Scott Amrhein, spokesperson for the Continued Care Leadership Coalition, offered his advice during a recent tour of the Trump Pavilion, a rehabilitation and long-term care facility across the street from Jamaica Hospital Medical Center.
Amrhein’s group represents about 100 non-profit nursing homes in the state and is trying to get Paterson and the legislature to back off yet another round of budget cuts.
“In the last 33 months there have been cuts of $240 million; in November the Governor is proposing a seventh round of cuts – $490,000 to Trump Pavilion alone – and next April, ‘regional pricing’ is going to shortchange high-quality nursing and rehabilitative care,” he declared.
The newly-opened building at 89-40 135th Street replaced the 1974 building named for Mary Trump, mother of Donald, and has 226 beds for both short-term rehabilitation and long-term care, including Alzheimer’s. The advances in rehabilitation are actually adding to the problem.
“We’re starting to see a younger rehab population, and where 15 years ago people needed five or six weeks, now the average stay is two to three,” said the center’s comptroller, Lisa Garcia.
Not that she’s unhappy about that; “It’s great for the patients to go home sooner. The problem is that all the legal compliance and paperwork involved in patient intake is a major portion of our expenses – while we’re handling double or triple the number of rehab patients, our reimbursement is going down.”
Roughly 80 to 85 percent of the population receives Medicaid and 10 percent get Medicare, with the balance on private insurance, according to the center’s figures.
On each of the three upper floors (the first floor contains offices, the rehab room, a salon and a gift shop) residents or patients have both a large day room and a smaller room for family gatherings. Rehab patients stay on the second floor.
Each day room is staffed by a recreational therapist with a certified nursing assistant trained by the Alzheimer’s Association, according to administrator Angela Czarnecki, who worries about maintaining the quality of care if the cuts go through.
“We’ve cut all the fat from our budget,” she said as Garcia nodded in agreement. “About 70 percent of our expense is staffing, and if these cuts go through, there’s really no place else to cut.”

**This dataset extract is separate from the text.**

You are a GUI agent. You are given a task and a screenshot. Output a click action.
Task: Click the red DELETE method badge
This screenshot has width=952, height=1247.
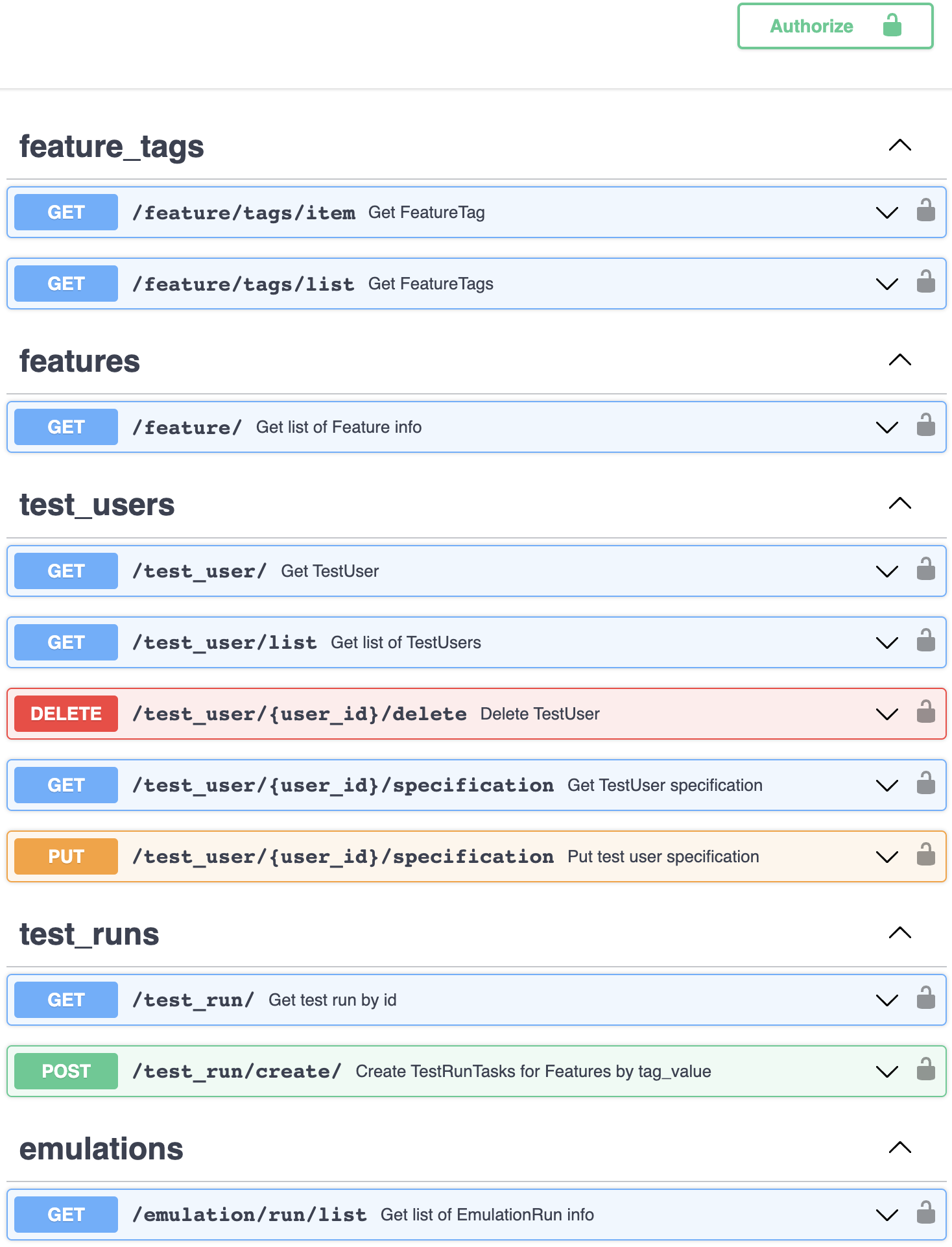pos(66,714)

“Quality care involves making [the facility] a home for the residents; learning their likes and dislikes, when they’re used to sleeping and eating – and keeping things light, pleasant and in good working order,” said Janet Miele-Powers, an administrator at a sister facility at Peninsula Hospital, who then outlined a stark choice on the horizon.
“It’s becoming a battle between the expense and capital budgets – either you reduce staff, or when things wear out, you can’t replace them.”
Amrhein warned of even more dire events looming.
“Regional pricing – where all the facilities in a given area get the exact same reimbursement rate – means that facilities delivering exceptional care, like this one, are going to lose money, while facilities delivering less care can still make money.”
“The result of this is easy to predict – we called it ‘a race to the bottom’ for quality care,” he said.
Worse yet, the state has not given the facilities the final Medicaid reimbursement rate for the 2009 calendar year. “We can’t plan in case we’ve overspent; they could take it right out of next year’s budget,” Miele-Powers said.
“Part of the problem is that the only time the state thinks about reforming long term and rehabilitative care is when they need to cut the budget,” Amrhein complained.
“People need to demand reform for its own sake – not just for the budget.”